Abbott's Office cited a "threat assessment" signed by Texas Department of Public Safety director Steven McGraw that says pharmacies selling execution drugs face "a substantial threat of physical harm," the AP reported.

The assessment cited by Abbott's office is a one-page letter dated March 7 in which McCraw says a Houston-area compounding pharmacy that was publicly identified as Texas' previous drug supplier received threats that "should be taken seriously," according to the AP.

His letter did not specify those threats, and a DPS spokesman last month said he was not aware of any investigation into threats made against the supplier, the Woodlands Compounding Pharmacy, the AP reported.

Thursday's decision was a reversal for the state's top prosecutor on an issue being challenged in several death penalty states, according to the AP.

On the same day, Missouri Attorney General Chris Koster said his state should consider creating its own laboratory for execution drugs rather than relying on "uneasy cooperation" with outside sources, the AP reported.

While courts have consistently refused to stop executions over the privacy issue, lawyers for death row inmates say they need the information to verify the drugs' potency and protect inmates from unconstitutionally cruel and unusual punishment, according to the AP.

Unlike some states, Texas law doesn't specifically say whether prison officials must disclose where they buy lethal injection drugs, the AP reported.

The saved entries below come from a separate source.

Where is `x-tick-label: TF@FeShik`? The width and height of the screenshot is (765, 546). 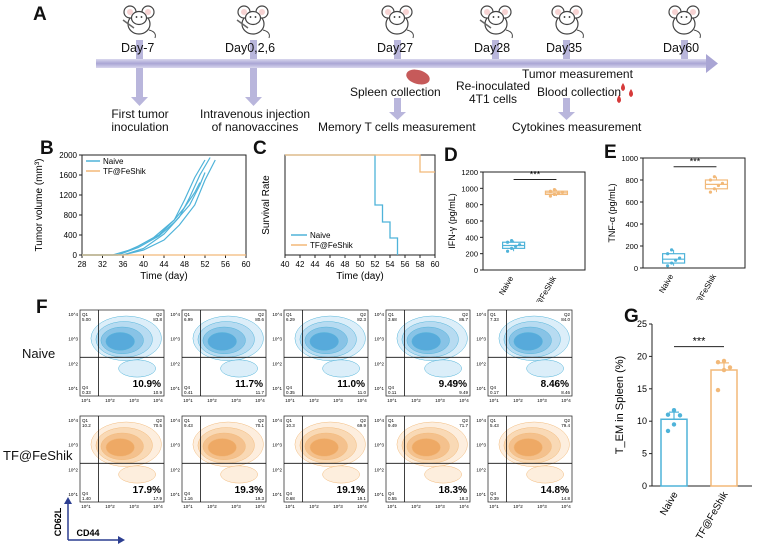
x-tick-label: TF@FeShik is located at coordinates (704, 286).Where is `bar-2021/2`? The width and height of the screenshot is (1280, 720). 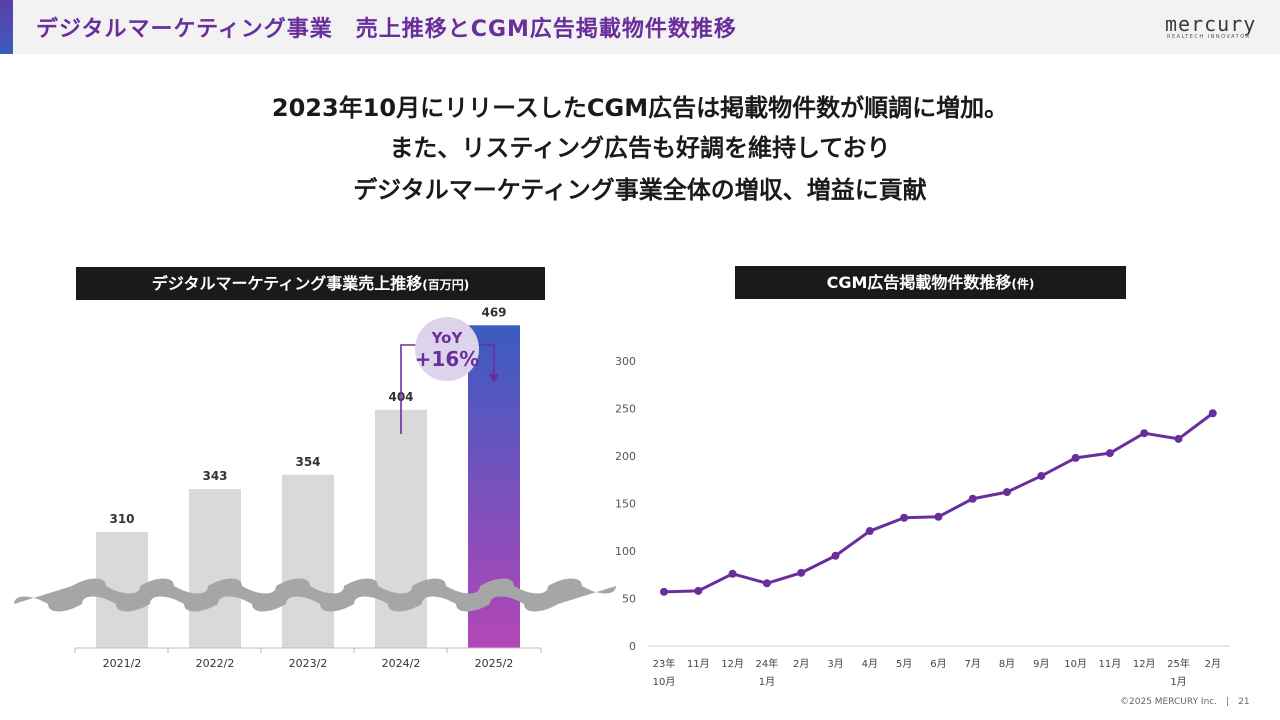
bar-2021/2 is located at coordinates (122, 590).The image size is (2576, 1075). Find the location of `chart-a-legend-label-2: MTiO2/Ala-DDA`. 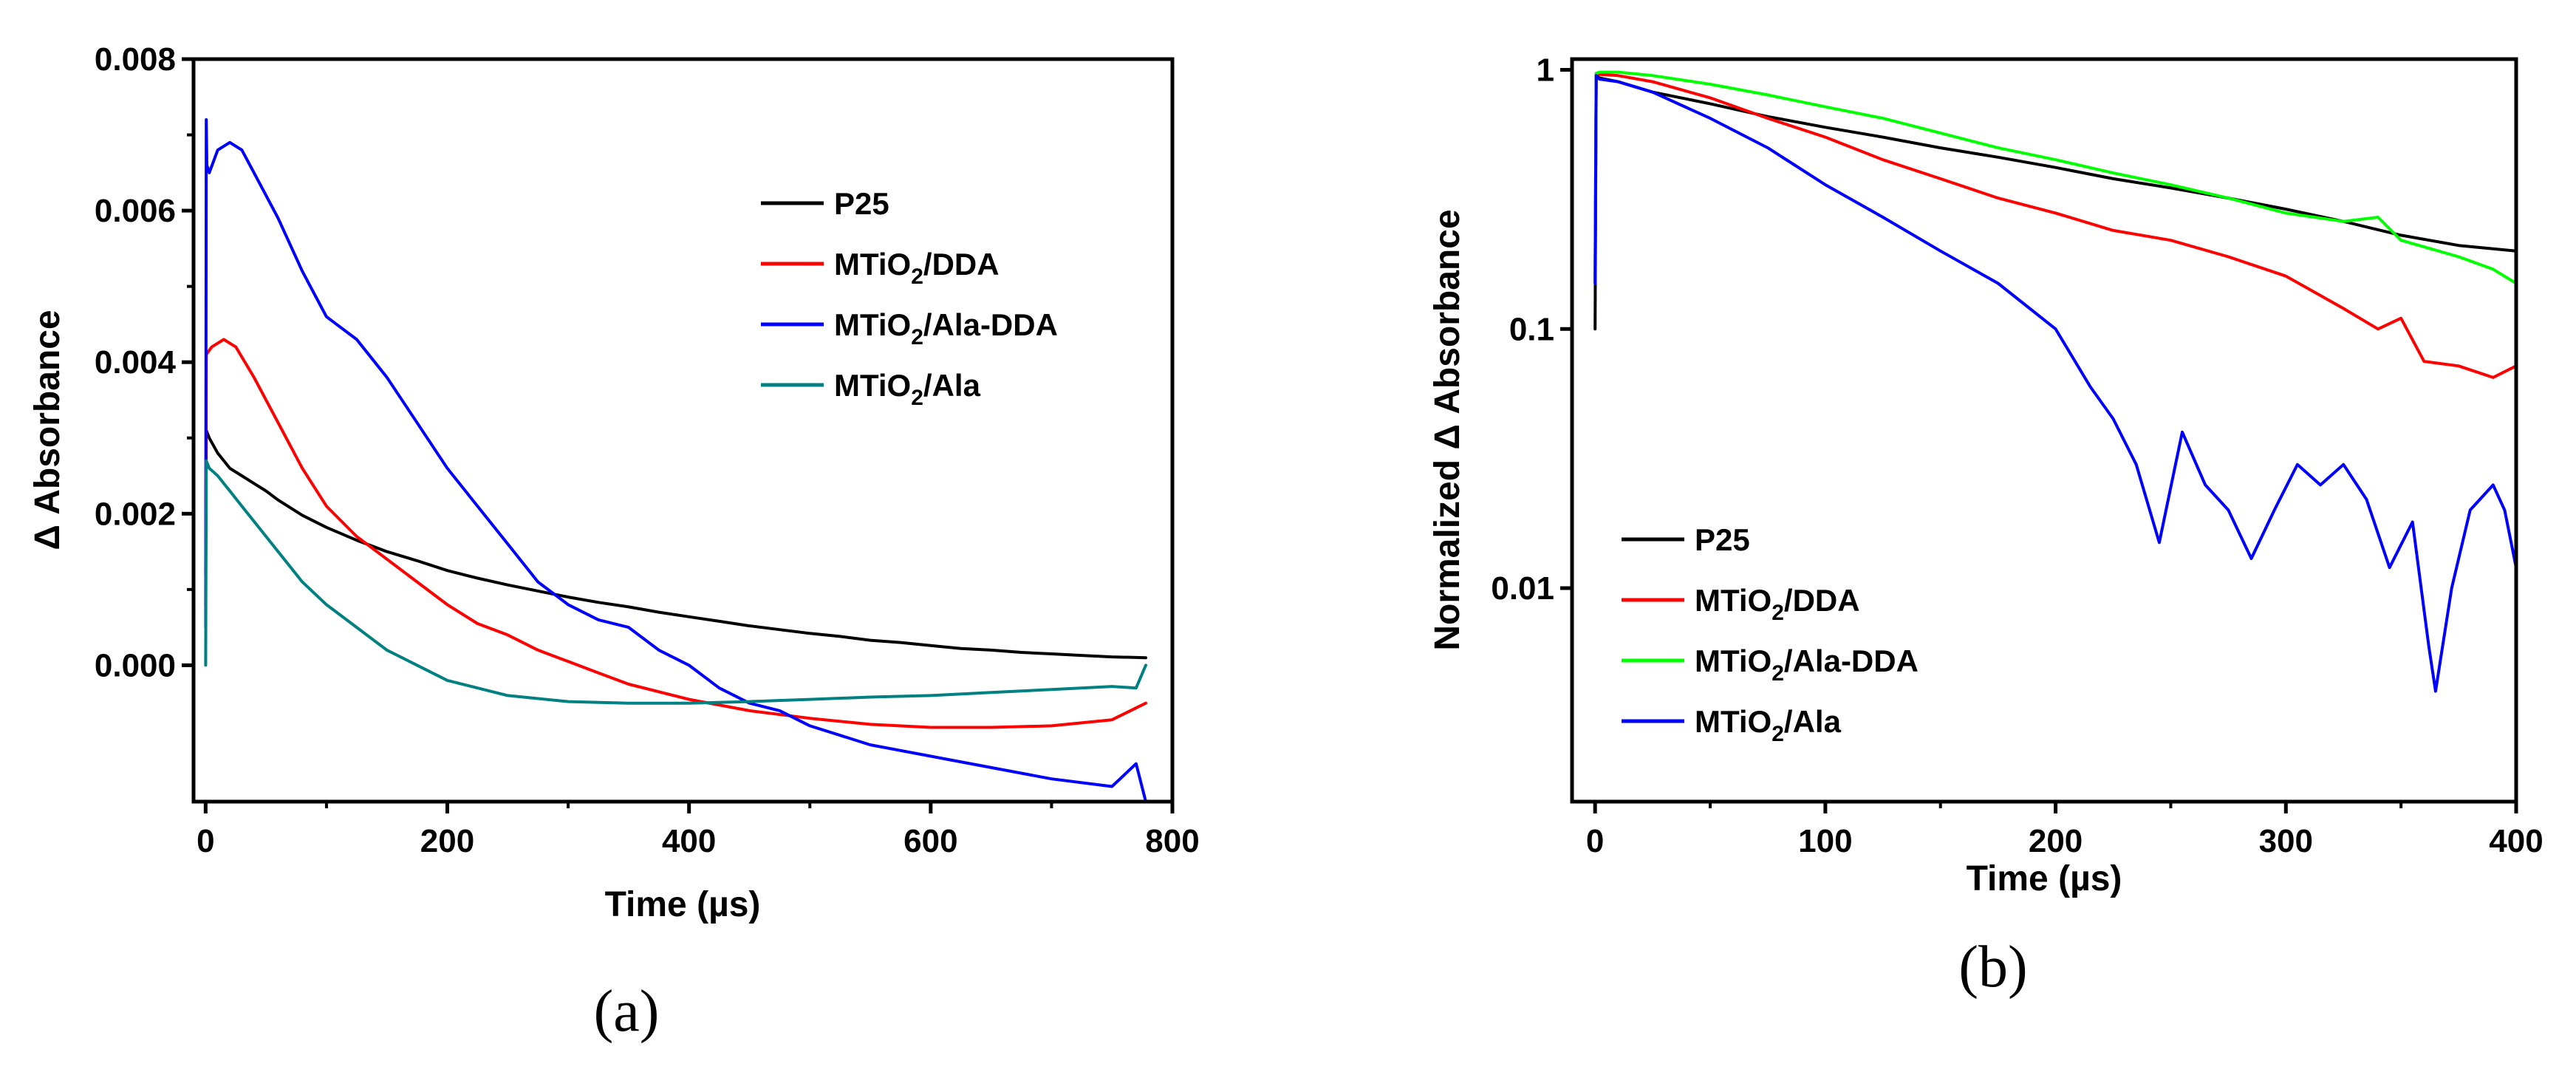

chart-a-legend-label-2: MTiO2/Ala-DDA is located at coordinates (946, 328).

The opinion from Abbott's office says that "in this instance and when analyzing the probability of harm, this office must defer to the representations of DPS, the law enforcement experts charged with assessing threats to public safety," according to the AP.

Death penalty states have been scrambling to find new sources of drugs after several drugmakers, including many based in Europe, refused to sell drugs for use in lethal injections, the AP reported. That's led several states to compounding pharmacies, which are not as heavily regulated by the Food and Drug Administration as more conventional pharmacies.